Randy Shilts (August 8, 1951 – February 17, 1994) was a gay American journalist and author. He worked as a reporter for both The Advocate and the San Francisco Chronicle. His book And the Band Played On: Politics, People, and the AIDS Epidemic, published in 1987, won the Stonewall Book Award. And the Band Played On is a sweeping and extensively researched journalistic account of the early days of the AIDS epidemic in the United States. It details a variety of overlapping story lines including the torpid response to the epidemic by the scientific research establishment, and the later controversy over competing proprietary claims to discovery of the virus, now known as HIV, that causes AIDS made by a research group at the NIH of the United States led by Robert Gallo, and by a research group at the Pasteur Institute of France led by Luc Montagnier.
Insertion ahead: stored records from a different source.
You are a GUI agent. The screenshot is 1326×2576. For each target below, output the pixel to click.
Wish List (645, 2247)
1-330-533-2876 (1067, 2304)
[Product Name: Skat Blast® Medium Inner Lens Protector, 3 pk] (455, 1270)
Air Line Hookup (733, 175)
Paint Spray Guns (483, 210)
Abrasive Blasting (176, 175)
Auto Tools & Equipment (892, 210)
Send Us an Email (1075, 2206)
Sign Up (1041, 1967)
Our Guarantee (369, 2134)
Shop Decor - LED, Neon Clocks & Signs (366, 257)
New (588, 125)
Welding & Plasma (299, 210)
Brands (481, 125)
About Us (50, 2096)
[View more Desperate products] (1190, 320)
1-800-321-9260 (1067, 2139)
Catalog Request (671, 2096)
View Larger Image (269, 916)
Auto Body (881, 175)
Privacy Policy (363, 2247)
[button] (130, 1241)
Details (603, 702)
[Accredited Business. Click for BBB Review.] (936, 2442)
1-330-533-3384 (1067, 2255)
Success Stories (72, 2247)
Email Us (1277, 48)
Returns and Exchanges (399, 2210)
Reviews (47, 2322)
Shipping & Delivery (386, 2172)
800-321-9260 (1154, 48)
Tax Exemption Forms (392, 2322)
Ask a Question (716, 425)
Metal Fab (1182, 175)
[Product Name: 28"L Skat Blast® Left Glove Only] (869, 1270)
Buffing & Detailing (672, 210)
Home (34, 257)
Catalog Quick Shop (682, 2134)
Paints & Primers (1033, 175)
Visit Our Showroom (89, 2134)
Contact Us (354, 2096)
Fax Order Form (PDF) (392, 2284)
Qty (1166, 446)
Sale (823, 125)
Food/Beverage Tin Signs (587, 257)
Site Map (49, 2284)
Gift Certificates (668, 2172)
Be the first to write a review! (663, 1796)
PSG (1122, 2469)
One thread in And the Band Played On is based in part on an early AIDS study by Dr. William Darrow of the Centers for Disease Control. The study stated that a gay Canadian airline steward named Gaetan Dugas is Patient Zero, the original carrier of the transmittable cause of AIDS (later found to be HIV) who is responsible either directly or indirectly for many early cases of AIDS in San Francisco. It should also be noted that Shilts prided himself on being an objective journalist. He waited until he wrote the last page of his book before he himself went out to get tested for HIV. His test returned positive.
Four years after the publication of Shilts' book, Dr. Darrow repudiated his study, admitting its methods were flawed and that Shilts had totally misrepresented its conclusions.
The book was made into a 1993 HBO film.
Shilts also wrote a biography of Harvey Milk, The Mayor of Castro Street (1982). His last book, Gays and Lesbians in the US Military, was published shortly before his death from AIDS at the age of 42.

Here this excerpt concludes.